=== GIVEN RECORDS ===

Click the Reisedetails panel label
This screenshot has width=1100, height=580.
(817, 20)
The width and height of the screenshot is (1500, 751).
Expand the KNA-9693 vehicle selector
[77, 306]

=== YOUR INSTRUCTIONS ===
Put every line of the rows above into a JSON list of strings, one string per line, and skip any blank lines.

=== CORRECT RESULT ===
[
  "Click the Reisedetails panel label",
  "This screenshot has width=1100, height=580.",
  "(817, 20)",
  "The width and height of the screenshot is (1500, 751).",
  "Expand the KNA-9693 vehicle selector",
  "[77, 306]"
]